Donald Trump’s dream of cutting corporate and individual tax rates is taking center stage as Wednesday approaches. On that day, he plans to unveil “maybe the biggest tax cut we’ve ever had.” Corporate taxes may be cut to 15 percent from 35 percent, and top individual tax rates from 39.6 percent to 25 percent. These cuts not only siphon money away from social programs into the pockets of top earners, but they also stiff the middle and working class by reinforcing the idea that trickle-down economics work.
The concept that slashing taxes on the wealthy will spur economic growth, encourage companies to hire more, and drive wages up is one of the most cherished among conservatives. Rather than have a progressive tax structure and using increased taxes to fund necessary social investments, we’re left with the tired idea that the free market will continue to attempt to fix everything. Instead of lowering taxes on the middle and working classes and offsetting it with increases on corporations and the rich, we’re told that we need to wait for this money after it passes through their hands. Proponents of trickle-down are either working people naive enough to think that the rich care about them, business owners stupid enough to not realize the lower classes are the consumers driving business growth, or wealthy capitalists selfish enough not to care.
It’s difficult to find an economic theory that has been disproved as many times as trickle-down. Since Ronald Reagan implemented widespread tax cuts, conservatives have had a difficult time letting go of their rose-colored views on low taxes for the wealthy. The oft-made comparison of the economy as a pie describes trickle-down as giving lower and middle-classes a smaller piece of it, but that growing the overall size of the pie offsets this. Unfortunately for proponents of trickle-down, analysis of these policies has shown that attempting to grow the economy this way does not result in growing incomes of the middle class, and that the times when the economy grew fastest were when middle class incomes had larger shares. This growth among top earners, while lower earners are left holding the bag, greatly adds to income inequality over time, something that the International Monetary Fund, Harvard Kennedy School Professor Christopher Jencks, Morgan Stanley, and Standard & Poor all conclude hinders economic growth.

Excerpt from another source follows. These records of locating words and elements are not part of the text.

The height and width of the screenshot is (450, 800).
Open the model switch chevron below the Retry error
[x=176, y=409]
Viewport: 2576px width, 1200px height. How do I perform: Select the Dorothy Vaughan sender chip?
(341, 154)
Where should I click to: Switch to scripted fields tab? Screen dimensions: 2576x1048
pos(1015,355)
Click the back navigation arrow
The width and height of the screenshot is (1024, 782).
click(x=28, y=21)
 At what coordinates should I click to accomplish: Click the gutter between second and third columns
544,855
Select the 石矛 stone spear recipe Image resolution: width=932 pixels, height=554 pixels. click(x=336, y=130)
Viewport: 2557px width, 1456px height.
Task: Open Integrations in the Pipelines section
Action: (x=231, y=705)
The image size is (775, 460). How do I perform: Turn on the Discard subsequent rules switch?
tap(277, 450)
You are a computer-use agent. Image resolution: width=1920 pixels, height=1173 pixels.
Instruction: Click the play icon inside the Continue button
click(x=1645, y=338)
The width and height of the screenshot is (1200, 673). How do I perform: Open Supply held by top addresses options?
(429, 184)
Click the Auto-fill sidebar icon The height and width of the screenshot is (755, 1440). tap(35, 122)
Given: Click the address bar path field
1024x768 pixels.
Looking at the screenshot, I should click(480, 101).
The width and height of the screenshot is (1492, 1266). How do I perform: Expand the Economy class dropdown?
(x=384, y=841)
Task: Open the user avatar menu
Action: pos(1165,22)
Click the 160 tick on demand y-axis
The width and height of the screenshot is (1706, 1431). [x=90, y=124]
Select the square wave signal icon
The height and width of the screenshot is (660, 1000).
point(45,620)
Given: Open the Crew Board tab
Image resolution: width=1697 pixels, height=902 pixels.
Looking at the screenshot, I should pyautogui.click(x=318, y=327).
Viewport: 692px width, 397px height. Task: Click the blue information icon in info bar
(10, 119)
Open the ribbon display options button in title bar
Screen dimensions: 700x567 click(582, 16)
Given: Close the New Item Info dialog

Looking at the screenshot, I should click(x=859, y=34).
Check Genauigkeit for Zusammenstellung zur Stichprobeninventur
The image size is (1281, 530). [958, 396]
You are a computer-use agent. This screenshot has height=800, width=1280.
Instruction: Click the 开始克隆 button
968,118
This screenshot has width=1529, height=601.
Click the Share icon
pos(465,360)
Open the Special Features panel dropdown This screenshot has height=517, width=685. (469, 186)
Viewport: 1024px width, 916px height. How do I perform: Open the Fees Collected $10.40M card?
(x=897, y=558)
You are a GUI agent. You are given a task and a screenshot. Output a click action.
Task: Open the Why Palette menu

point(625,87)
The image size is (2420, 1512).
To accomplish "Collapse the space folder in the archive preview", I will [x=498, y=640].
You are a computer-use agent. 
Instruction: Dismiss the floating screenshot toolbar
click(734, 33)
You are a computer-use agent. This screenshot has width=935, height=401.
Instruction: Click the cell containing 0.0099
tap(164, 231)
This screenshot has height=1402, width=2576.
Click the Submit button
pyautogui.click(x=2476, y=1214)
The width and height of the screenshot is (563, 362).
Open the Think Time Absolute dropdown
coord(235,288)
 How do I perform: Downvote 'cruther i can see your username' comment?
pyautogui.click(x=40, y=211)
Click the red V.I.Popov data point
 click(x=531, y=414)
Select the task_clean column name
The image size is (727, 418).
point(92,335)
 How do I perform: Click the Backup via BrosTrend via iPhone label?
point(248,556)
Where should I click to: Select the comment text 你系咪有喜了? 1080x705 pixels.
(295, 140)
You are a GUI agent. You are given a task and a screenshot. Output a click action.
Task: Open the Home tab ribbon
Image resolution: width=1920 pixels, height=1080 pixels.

While there is no shortage of excellent economic models and well-written books on the subject, the basic concept is not a difficult one to understand. Here’s the way you can explain it to your Reagan-loving friends and family: trickle-down assumes that with extra money left over, businesses will decide to invest in themselves, hiring more workers and expanding their capabilities. This is a cute idea, but the truth is that most business owners would rather have another vacation property than hire you. Their only incentive to hire workers and invest in them is when they have no choice but to do so. Trickle-down doesn’t work because it assumes wealthy people make decisions to benefit people other than themselves and shareholders; if you believe this is true, try explaining why CEOs that make millions of dollars don’t want to pay their employees a living wage.
The reality of our economy is that working and middle-class consumers are job creators; money left in their pocket becomes goods and services purchased by them, purchases that drive business growth. As businesses need to keep speed with demand, they have no choice but to hire more workers or lose their market share, something that cuts into their bottom line. The wealthy cannot be trusted to create jobs and wealth among all classes, and it’s up to a sensible tax system to force their hand. Trickle-down policies are anything but sensible, and the newest attempt at it is another barrier to becoming a fairer society.